Whilst motorcycle sales at Harley have fallen by a relatively small 1.6 percent so far in 2017 when compared to the same time in 2016, American analysts Alliance Bernstein have downgraded their rating of the company from ‘outperform’ to ‘market perform’.
And they’re blaming the ‘millennial generation’ as a key factor in the downturn of the company’s fortunes,
“Our data suggests the younger Gen Y population is adopting motorcycling at a far lower rate than prior generations.
Gen Y’s are ageing into the important ‘pre-family’ cohort of riders and Boomers are increasingly handing over their keys to the smaller Gen X population.”
Simply put, the children of the 2000’s and beyond have grown up primarily during times of recession and these 18-35 year olds have learnt to not spend their money on things that aren’t deemed ‘essential’.

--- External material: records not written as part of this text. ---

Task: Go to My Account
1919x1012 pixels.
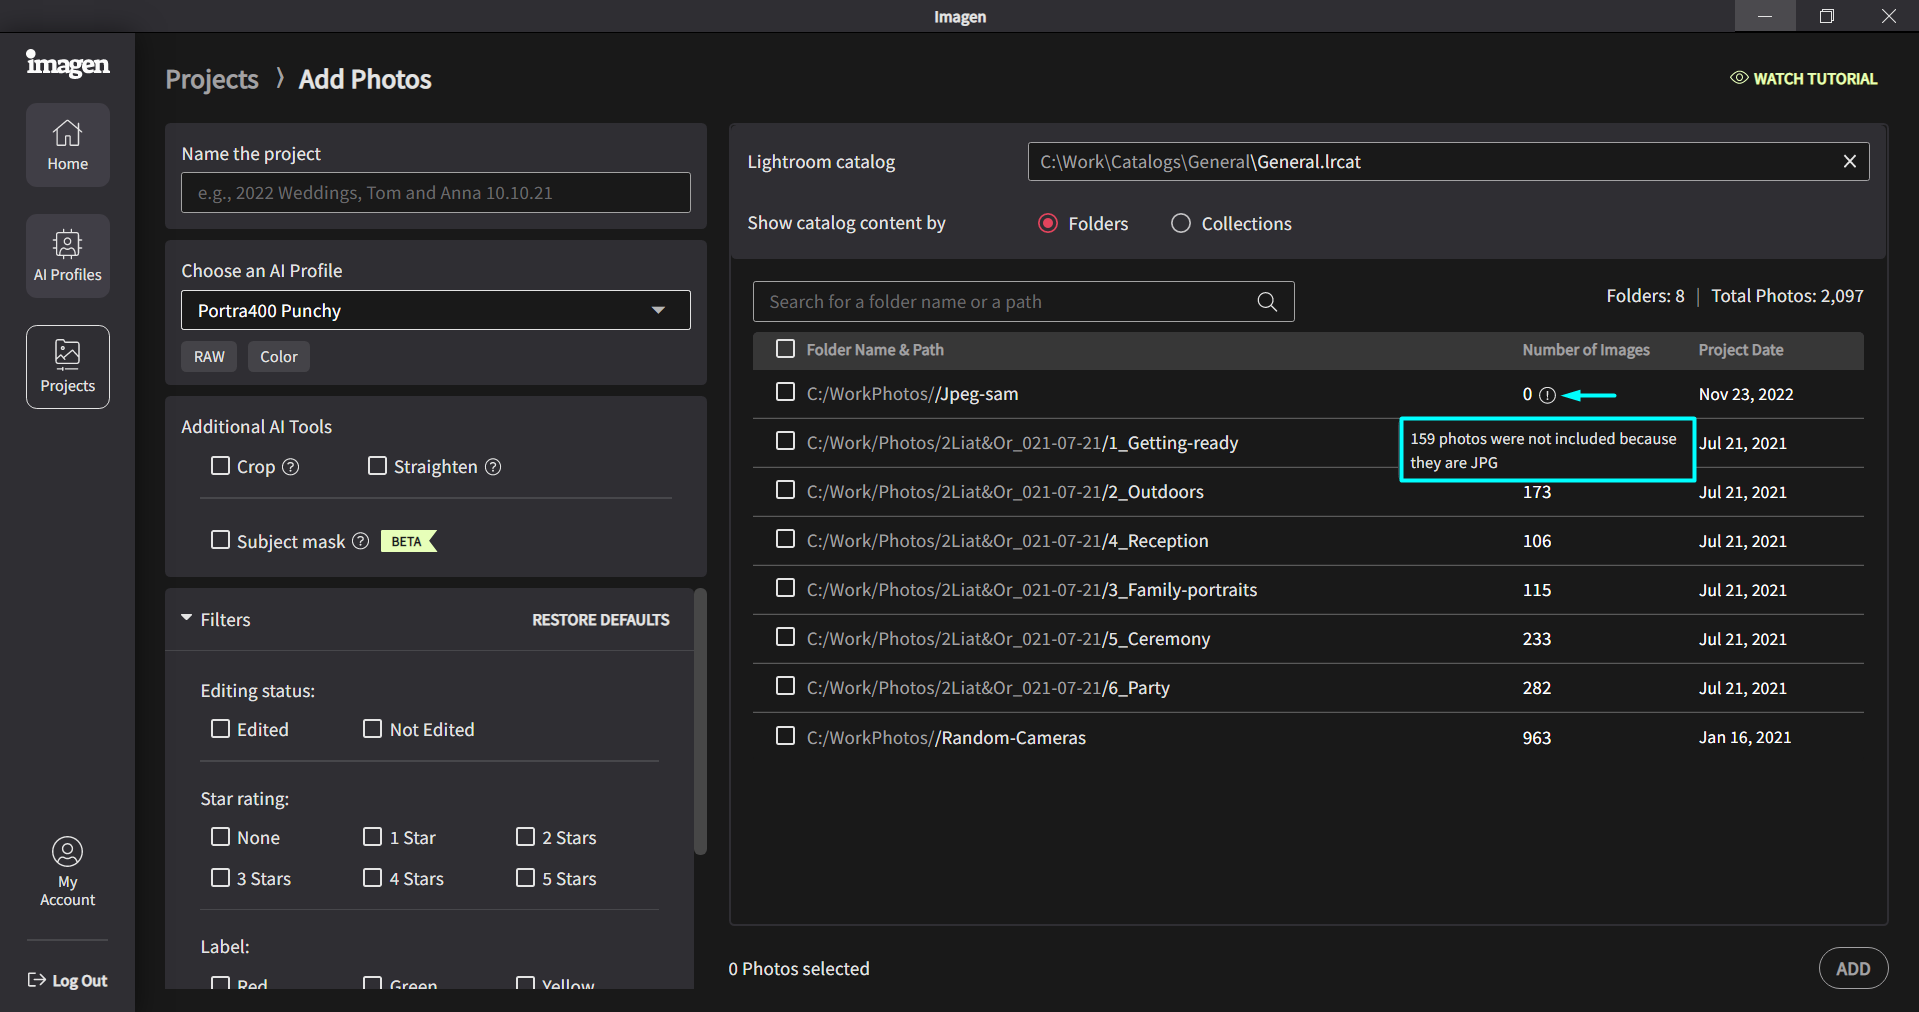Action: [x=67, y=871]
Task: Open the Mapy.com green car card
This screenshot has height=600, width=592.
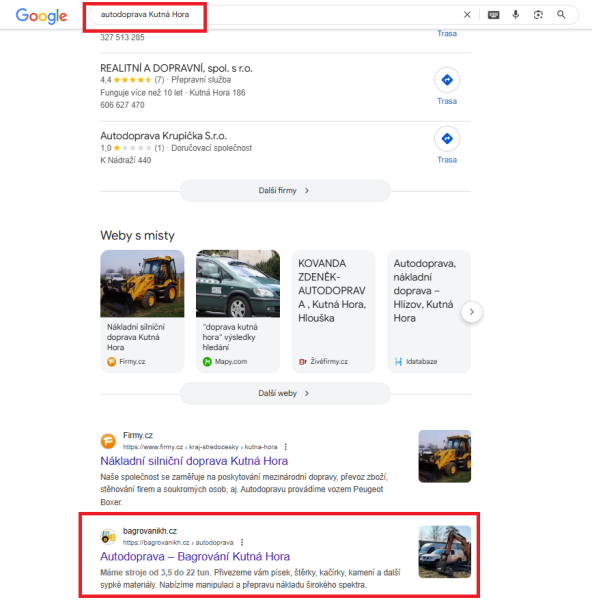Action: (x=238, y=311)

So whereas the previous Generation X’ers and the Baby Boomers used to ‘live to ride’ and took up two-wheels as a ‘lifestyle’ choice, the desire to continue in their elder’s footsteps has been negated by the struggles that they’ve seen their families have to cope with in these financially difficult times.

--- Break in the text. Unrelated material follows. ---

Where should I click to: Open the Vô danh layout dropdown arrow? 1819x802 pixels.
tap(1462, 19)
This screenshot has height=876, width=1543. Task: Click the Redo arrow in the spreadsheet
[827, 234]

In a report on the analyst’s prediction, CNBC say that ‘since Alliance Bernstein’s initiation 10 months ago, new bike sales have persistently missed due to demographic shifts. Declines in pre-family (ages 25-35) and post-family (ages 45-70) cohorts show millennials, the largest age group outside of boomers, have little interest in riding motorcycles.’
It’s no secret that sales of motorcycles across Europe and the US have been sliding and in regions outside of India or Southeast Asia that decline does appear to be significant enough to cause concern across all of the major manufacturers.
But could this really be down to the lack of interest from millennials? With the age of riders across Europe and the US rising and with a dearth of younger riders coming through the test and license centres in these same regions, there might just be something in that theory, and it’s not just limited to heritage brands such as Harley.